The Twist
Tantz_Aerine at Feb. 19, 2022, midnight
I remember the first time I watched The Others in the cinema. (how I miss going there…)
It was an awesome experience. Not only because the horror/thriller film was excellently shot with really good actors, but because it played with shadows and your mind in an elegant but unforgiving way. It was your standard haunted house story. We follow the main characters as they are frightened the more they realize they are being haunted. More and more, the pressure from the ghosts increases, and living in the house becomes stifling, terrifying, unbearable- and then, when things seem to swell into even more horror, when everything is at its most intense to resolve the mystery- there came the twist.
The main characters weren't being haunted by ghosts. They were the ghosts. They were the ones haunting a poor (living) family that had just moved into the house.
And just like that, everything we've lived through in the movie takes on a different meaning, simply because of the different perspective that the twist puts them in.

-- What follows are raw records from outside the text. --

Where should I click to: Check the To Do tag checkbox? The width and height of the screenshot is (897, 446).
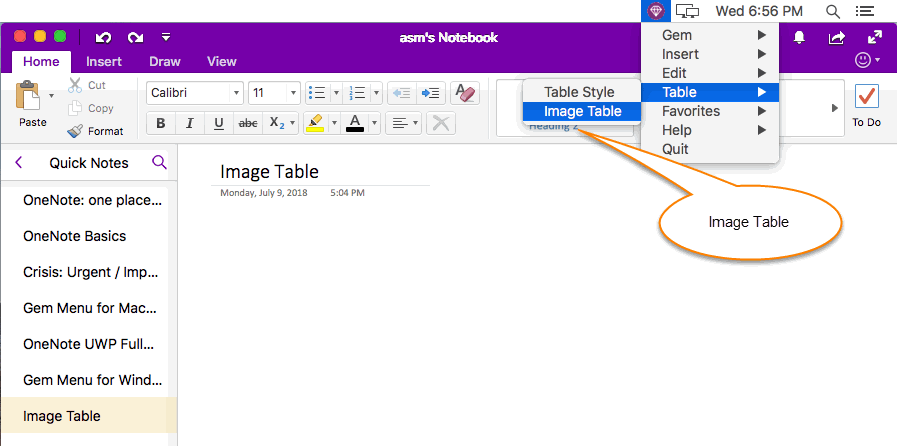pyautogui.click(x=867, y=97)
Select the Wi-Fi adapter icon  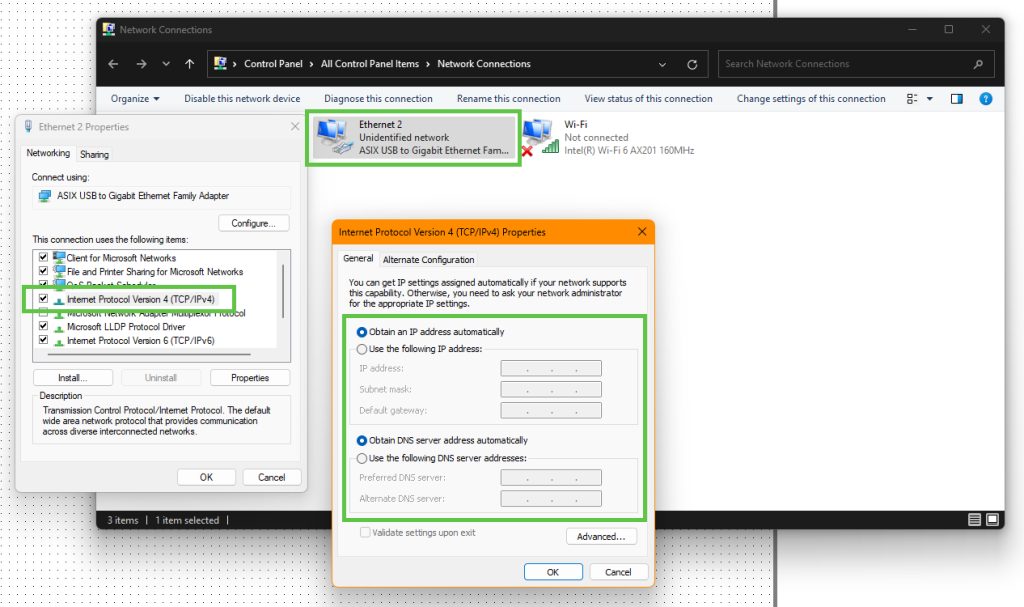[x=539, y=137]
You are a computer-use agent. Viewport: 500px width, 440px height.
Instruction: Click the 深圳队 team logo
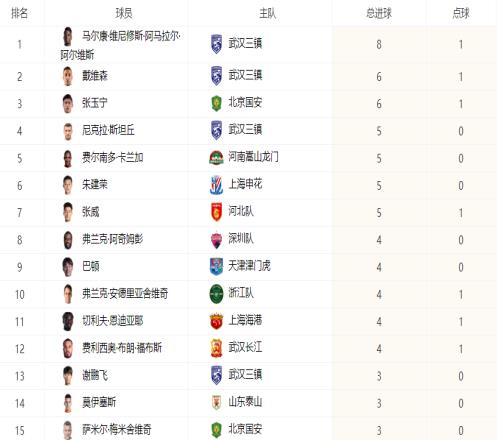coord(216,239)
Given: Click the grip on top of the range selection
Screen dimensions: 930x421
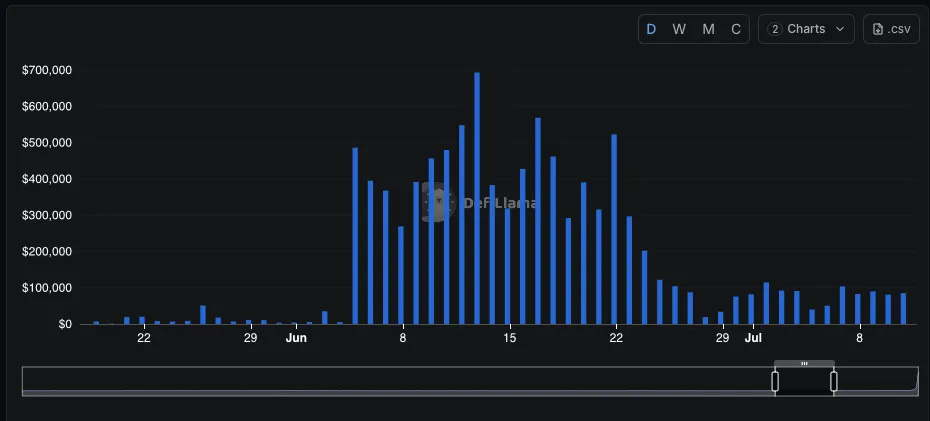Looking at the screenshot, I should [804, 363].
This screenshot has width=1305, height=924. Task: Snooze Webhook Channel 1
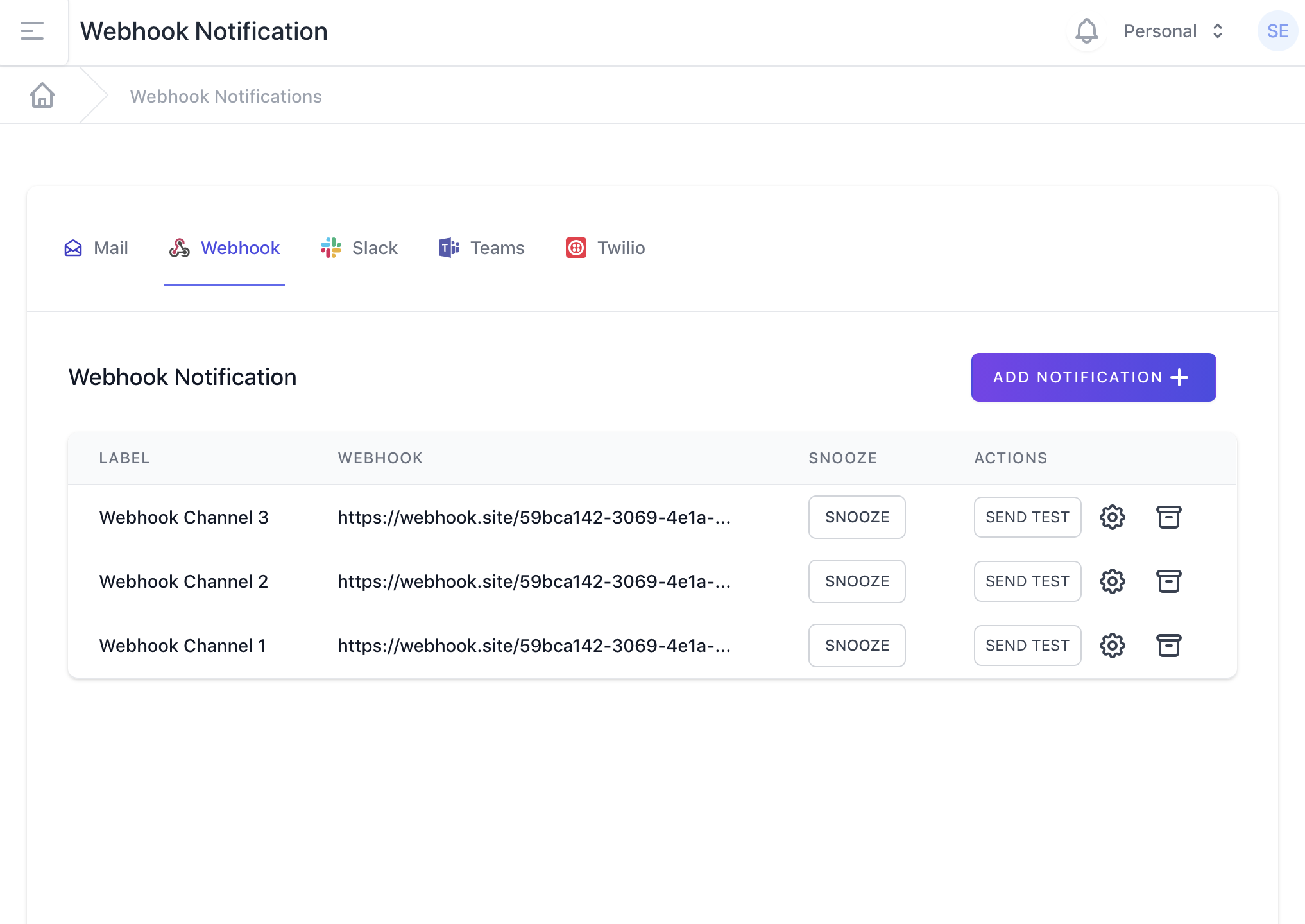[x=857, y=646]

All the mysteries are resolved. All the story is now reset, and we feel the calmness, the satisfaction of knowing what is going on.
That's the beauty of a good twist ending, or a climax that is also the major twist in the story.
There are many ways to build such a twist. Primarily, this kind of thing usually can't be improvised. To pull a good twist off, you need to know the plot start to finish, and understand what is going on so that the way the plot is presented can be set up for the twist:
1. You need to know what the true plot is
2. You need to know what part of the plot can plausibly be construed to be something else
3. You need to know how to arrange the plot progression so that this alternative situation is set up as the real one for the audience
4. You need to know when and where in the plot to place the twist that clarifies the situation and reveals the truth.
If you do it right, most people will genuinely not see the twist coming. Mostly because when we watch a movie or read a webcomic, we trust the creator to take us on a journey. Unless the narrator is shown to be unreliable, we tend to accept what we're told as true. Some people in the audience will see through the setup and guess the twist. And that's great! It means the story is solid. (Like The Sixth Sense)
If you don't do it right, people will either not see the twist coming, and not buy the twist reveal. (This is where the Shyamalan gif comes in. He's done both.) But in order not to do a twist ending right, you need to either allow the story to be really formulaic, or not take the time to set up the twist by dropping hints and little insights that make the story reframe in a logical manner if the twist is known (like Signs…).
Bottom line: just like a good whodunnit's culprit, you need to plan the story ahead in order to pull a solid twist ending.
What are some twist endings you really like?